Their petition prompted the newly elected legislature of the Province of British Columbia to pass the Municipality Act on April 11, 1872. Chilliwack and Langley were the first two rural districts to incorporate. Their birth as municipalities was April (59) 26, 1873. Maple Ridge was the third, incorporating on September 12, 1874 and Surrey was fourth, incorporating November 10, 1879.
The first election of warden and councillors took place in the "Meeting House" or "White Chapel", located just to the east of the fort, on June 2, 1873, at 12:00 o'clock noon. William Henry Newton was the Returning Officer. James W Mackie was elected the first Warden. His councillors were: James Anthony Clarke, James Houston, Alfred Freeman, Adam Innes, John Maxwell, and Kenneth Morrison.

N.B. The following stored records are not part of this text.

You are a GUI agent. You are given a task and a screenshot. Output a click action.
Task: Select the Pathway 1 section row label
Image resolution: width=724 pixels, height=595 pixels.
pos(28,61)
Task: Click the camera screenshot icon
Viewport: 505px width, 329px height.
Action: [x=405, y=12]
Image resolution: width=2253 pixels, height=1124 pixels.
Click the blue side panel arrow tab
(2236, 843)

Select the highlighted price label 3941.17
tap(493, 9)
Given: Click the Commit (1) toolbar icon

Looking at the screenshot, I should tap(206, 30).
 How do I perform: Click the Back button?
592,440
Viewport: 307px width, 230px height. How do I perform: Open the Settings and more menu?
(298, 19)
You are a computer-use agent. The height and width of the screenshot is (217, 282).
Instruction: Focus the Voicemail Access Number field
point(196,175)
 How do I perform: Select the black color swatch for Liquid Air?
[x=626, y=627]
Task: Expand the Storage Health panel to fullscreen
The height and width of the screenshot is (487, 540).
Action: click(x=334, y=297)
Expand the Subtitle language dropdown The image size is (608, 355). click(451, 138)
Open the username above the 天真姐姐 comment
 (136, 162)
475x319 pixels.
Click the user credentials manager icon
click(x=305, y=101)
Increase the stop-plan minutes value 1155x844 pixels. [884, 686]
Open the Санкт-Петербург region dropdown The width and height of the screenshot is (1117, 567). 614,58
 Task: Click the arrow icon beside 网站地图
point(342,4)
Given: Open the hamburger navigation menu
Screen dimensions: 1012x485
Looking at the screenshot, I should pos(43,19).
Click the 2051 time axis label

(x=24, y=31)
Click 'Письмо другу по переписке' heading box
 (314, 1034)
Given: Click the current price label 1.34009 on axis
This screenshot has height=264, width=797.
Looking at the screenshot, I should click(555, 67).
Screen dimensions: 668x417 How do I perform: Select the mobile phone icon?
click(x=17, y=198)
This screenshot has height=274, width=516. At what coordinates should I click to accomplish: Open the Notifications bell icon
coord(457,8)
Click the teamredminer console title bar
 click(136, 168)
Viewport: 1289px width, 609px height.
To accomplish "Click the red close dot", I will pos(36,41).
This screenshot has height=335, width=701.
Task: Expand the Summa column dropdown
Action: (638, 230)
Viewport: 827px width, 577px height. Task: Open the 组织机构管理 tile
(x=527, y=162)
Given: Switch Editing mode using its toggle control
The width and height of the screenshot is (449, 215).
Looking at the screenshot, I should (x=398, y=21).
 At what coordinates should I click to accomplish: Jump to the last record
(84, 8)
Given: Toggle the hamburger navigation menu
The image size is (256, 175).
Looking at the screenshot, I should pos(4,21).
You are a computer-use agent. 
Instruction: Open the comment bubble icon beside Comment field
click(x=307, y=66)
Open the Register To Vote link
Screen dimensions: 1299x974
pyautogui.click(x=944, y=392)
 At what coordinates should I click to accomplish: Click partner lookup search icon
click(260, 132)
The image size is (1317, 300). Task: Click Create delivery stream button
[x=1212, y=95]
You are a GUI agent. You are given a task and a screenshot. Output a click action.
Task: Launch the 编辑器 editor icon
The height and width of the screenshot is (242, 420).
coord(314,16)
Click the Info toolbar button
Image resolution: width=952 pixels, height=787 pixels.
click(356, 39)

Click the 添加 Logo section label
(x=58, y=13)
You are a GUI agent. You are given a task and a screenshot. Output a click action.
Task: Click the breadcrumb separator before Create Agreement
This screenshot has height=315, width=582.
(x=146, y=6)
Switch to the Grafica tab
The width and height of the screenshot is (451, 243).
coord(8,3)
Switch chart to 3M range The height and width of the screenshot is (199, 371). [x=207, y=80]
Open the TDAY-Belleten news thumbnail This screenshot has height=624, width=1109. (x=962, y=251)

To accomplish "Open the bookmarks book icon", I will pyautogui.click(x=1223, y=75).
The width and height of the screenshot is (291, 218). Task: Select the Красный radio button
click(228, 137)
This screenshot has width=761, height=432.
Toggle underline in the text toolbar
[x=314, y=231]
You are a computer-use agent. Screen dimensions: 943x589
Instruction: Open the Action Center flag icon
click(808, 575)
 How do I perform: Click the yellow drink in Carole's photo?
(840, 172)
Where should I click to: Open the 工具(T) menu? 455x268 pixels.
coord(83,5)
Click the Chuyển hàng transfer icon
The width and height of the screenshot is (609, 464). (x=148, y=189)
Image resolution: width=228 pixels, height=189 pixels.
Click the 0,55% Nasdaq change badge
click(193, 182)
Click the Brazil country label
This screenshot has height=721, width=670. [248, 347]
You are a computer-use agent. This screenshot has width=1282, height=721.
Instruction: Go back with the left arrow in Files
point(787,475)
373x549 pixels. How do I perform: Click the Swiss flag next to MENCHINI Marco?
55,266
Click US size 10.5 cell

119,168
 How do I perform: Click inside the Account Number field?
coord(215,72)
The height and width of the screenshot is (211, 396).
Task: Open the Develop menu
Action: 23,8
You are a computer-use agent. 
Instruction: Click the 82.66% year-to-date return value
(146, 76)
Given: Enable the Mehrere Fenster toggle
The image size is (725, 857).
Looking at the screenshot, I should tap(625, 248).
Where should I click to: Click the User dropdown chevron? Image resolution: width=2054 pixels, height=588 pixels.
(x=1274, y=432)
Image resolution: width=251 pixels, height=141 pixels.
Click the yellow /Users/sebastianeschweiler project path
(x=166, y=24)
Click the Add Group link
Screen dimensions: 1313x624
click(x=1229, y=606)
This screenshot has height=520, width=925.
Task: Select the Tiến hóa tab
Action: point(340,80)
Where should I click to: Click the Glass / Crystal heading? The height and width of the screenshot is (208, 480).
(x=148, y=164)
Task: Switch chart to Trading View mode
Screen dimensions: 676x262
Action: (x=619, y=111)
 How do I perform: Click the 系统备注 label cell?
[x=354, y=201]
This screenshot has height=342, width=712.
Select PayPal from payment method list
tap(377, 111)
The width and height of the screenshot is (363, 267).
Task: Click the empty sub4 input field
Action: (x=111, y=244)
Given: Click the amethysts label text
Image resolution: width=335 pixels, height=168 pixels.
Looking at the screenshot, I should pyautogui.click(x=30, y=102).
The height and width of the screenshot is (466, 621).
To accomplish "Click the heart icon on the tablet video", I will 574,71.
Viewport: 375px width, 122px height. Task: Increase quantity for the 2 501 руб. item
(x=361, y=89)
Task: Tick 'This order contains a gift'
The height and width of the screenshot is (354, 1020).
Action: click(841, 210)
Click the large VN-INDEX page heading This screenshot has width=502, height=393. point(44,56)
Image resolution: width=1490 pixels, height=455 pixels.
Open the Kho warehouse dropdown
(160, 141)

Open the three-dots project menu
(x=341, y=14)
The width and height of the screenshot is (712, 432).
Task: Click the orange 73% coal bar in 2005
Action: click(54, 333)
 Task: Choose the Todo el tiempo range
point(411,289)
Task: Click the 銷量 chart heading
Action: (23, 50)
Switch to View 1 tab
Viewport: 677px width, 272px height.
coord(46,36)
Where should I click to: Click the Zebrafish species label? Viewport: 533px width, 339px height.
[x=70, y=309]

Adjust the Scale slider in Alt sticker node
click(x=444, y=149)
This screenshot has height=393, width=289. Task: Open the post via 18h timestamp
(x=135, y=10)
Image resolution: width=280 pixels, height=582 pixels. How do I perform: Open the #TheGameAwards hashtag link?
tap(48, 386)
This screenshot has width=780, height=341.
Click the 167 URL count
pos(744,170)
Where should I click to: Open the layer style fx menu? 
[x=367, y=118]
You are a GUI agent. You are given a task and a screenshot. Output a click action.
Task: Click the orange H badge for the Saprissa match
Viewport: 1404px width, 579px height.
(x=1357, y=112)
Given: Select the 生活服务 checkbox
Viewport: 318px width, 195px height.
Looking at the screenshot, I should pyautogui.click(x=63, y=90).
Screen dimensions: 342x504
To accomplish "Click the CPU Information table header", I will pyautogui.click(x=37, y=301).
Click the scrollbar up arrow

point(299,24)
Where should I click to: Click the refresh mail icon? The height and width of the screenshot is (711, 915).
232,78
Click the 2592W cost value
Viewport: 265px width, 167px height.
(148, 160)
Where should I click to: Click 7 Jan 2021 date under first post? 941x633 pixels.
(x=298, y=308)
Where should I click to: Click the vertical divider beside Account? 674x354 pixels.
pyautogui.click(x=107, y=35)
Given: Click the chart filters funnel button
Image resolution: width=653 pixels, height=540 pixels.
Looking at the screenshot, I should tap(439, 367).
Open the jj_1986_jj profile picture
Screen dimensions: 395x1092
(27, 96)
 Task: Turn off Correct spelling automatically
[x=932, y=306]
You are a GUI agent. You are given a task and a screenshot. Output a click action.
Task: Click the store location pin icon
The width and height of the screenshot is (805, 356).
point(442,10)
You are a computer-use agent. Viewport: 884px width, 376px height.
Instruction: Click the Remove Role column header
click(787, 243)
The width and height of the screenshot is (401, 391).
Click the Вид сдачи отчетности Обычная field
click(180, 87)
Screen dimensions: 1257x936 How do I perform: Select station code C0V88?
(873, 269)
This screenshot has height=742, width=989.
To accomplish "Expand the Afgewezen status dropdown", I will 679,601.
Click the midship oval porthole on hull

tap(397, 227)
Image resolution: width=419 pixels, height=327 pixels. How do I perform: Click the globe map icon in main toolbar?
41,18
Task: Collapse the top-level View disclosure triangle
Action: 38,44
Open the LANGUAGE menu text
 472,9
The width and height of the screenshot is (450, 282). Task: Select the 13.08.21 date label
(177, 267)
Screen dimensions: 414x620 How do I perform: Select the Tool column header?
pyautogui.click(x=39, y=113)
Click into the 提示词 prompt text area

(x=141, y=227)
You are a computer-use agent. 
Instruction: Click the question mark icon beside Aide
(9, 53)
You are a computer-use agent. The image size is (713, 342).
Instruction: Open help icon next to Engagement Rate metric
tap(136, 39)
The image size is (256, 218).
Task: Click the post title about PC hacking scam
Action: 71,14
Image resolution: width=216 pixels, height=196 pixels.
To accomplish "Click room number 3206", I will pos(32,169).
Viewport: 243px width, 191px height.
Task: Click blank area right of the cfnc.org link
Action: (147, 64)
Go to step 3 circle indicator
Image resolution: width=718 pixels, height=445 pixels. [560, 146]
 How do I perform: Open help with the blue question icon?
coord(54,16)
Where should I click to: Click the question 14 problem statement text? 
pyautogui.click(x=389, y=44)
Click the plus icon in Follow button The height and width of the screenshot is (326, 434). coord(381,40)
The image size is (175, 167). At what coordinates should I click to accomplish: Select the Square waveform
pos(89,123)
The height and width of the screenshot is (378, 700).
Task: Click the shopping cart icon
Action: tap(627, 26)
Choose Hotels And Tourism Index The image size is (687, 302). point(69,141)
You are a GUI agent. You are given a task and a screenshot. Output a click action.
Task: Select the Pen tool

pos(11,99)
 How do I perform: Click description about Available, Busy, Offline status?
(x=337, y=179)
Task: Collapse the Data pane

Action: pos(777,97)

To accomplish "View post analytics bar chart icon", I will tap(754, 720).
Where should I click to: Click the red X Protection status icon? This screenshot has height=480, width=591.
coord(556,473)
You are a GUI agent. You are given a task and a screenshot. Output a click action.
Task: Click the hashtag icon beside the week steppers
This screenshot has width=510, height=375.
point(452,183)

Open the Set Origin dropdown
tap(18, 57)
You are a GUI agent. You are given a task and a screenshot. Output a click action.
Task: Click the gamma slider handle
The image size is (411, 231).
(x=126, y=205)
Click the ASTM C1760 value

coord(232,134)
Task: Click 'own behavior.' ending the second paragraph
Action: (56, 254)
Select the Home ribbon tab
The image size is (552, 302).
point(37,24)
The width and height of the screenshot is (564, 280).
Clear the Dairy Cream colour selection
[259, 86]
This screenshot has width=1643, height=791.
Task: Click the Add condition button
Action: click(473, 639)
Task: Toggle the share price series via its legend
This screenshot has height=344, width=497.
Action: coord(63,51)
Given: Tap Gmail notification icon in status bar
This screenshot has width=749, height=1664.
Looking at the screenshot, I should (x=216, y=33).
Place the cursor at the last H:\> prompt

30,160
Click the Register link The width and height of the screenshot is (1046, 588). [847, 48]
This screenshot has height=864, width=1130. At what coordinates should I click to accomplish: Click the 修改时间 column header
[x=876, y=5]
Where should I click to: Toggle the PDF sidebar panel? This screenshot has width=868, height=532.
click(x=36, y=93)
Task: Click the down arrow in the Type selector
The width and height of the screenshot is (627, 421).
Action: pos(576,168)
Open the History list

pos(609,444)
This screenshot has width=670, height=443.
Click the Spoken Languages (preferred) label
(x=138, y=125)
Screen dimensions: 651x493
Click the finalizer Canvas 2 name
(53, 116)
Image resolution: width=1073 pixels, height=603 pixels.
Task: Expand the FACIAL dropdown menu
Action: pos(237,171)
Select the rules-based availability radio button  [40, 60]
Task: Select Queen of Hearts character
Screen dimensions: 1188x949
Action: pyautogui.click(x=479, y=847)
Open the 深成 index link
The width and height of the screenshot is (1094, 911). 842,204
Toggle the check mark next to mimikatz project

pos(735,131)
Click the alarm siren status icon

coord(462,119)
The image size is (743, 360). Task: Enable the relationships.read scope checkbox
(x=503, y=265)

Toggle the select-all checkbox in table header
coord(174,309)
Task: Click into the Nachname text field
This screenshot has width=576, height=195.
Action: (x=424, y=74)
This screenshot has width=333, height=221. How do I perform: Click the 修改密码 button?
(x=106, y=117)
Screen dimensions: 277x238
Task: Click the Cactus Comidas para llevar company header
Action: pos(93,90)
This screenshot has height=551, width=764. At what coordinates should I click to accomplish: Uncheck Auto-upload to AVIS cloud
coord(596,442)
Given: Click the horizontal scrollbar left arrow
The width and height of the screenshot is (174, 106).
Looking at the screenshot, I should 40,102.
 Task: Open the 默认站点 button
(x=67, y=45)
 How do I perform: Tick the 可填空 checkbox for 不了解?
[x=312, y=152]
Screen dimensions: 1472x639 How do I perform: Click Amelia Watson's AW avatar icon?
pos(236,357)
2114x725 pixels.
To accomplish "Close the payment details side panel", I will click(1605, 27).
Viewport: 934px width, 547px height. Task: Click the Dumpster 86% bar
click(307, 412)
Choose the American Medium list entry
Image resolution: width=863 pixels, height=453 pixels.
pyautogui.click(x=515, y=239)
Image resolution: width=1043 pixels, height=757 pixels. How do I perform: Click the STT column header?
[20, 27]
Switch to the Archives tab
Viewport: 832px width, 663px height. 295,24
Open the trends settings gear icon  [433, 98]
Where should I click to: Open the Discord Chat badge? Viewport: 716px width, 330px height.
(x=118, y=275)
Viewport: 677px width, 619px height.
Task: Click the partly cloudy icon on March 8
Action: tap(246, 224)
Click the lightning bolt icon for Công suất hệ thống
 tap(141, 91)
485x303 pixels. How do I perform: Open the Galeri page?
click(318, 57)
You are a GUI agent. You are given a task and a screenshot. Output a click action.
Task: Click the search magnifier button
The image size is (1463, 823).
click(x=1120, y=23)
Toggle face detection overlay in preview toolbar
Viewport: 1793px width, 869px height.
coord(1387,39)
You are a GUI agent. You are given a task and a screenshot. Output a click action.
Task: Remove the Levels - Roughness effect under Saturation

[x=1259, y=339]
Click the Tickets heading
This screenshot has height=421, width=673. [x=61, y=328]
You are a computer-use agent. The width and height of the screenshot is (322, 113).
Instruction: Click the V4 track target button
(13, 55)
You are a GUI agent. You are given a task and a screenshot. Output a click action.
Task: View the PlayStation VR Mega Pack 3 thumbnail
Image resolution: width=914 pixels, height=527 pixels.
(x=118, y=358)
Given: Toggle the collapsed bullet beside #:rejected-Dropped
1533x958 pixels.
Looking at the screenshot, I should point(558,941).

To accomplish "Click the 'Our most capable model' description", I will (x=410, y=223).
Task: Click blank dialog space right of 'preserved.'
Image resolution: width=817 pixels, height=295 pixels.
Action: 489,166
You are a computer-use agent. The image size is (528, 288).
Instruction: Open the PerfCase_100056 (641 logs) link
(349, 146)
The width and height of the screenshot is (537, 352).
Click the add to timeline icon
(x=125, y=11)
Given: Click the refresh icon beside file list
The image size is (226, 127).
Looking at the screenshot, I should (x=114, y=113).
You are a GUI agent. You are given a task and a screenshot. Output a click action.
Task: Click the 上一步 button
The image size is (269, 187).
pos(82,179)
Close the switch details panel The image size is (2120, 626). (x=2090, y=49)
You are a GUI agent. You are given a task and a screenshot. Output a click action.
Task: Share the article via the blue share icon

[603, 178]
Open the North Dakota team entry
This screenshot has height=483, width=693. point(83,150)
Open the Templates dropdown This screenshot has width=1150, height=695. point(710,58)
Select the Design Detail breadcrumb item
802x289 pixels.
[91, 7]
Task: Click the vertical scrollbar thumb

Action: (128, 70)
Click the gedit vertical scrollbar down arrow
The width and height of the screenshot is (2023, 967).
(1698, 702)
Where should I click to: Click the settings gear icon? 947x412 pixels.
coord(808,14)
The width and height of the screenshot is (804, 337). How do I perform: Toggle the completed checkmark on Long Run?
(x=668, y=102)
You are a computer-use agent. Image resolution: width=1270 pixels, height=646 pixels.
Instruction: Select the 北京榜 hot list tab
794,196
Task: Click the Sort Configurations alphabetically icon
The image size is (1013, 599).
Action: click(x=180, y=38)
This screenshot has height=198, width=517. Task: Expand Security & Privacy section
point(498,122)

Langley's politics seem to have run smoothly for the first three years of the Municipality's existence. James Mackie was re-elected Warden in 1874 and 1875. He had arrived in British Columbia in the early 1870's and had settled along the Salmon River not far from Fort Langley. His clan was native of (60) Banffshire, Scotland. Ironically little else is known about the movements of the municipality's first Warden prior to his coming to Langley.
There is no record of who suggested the motto for the Municipality of Langley's crest. The latin inscription, "Nihil sine cerere", means nothing is without work.
Many of the Municipality of Langley's founding fathers were former employees of the Hudson's Bay Company. Others, such as James Houston, John Maxwell, and John Jolly, had come to North America searching for gold but ended up working the land. Brothers Adam and William Innes, and Edward Muench, had come into the area with intentions of transporting freight along the Cariboo Wagon Road to Barkerville. They too ended up on the land. Ironically there is no information on a few of Langley's Fathers. Unfortunately their names are all that is recorded for posterity.
The movements of James Houston prior to his arrival in Langley are well known. Those of John Maxwell and John Jolly are not.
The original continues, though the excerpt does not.